Monday, July 19, 2010

WCF Exceptions and faults

The exception handling is an integral part of any application. It depends on the situations and the severity of the exception that defines what we want to do with the exception. When working on webservices, especially while interacting with third party application, I always thought its better idea to catch any exception in method and return that as string. But this doesn’t really work if we have to return some other datatype and also we need to insist client apps to check for Error string to get the error message. There are chances that client apps don’t care about the Error string that was returned by service. So the exception thrown on service will still be treated as valid process on the client apps.


When I started working with WCF, I could find different ways to handle the exceptions.

• Catch the exception on service and return as string. (I have already explained what the part of using this way)

• Throw the exception directly. But how does this effect on client apps

• And convert the exceptions to Faults which client apps can understand.

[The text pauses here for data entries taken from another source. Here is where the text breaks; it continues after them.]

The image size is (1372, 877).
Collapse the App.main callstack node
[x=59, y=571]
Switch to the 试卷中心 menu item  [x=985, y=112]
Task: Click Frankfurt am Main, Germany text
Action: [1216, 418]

Let’s see if throwing exceptions on service really help us

If there is any exception on wcf service, the client app will always receive a fault exception as “The server was unable to process the request due to an internal error. For more information about the error, either turn on IncludeExceptionDetailInFaults (either from ServiceBehaviorAttribute or from the <serviceDebug> configuration behavior) on the server in order to send the exception information back to the client, or turn on tracing as per the Microsoft .NET Framework 3.0 SDK documentation and inspect the server trace logs.” This does not provide any information about the exception. If we enable the detail on server , it will expose implementation details to the client.

As a summary exposing exceptions to client has many limitations, so it’s always a better idea to map the exceptions on the wcf service to faults and let the client apps to deal with it.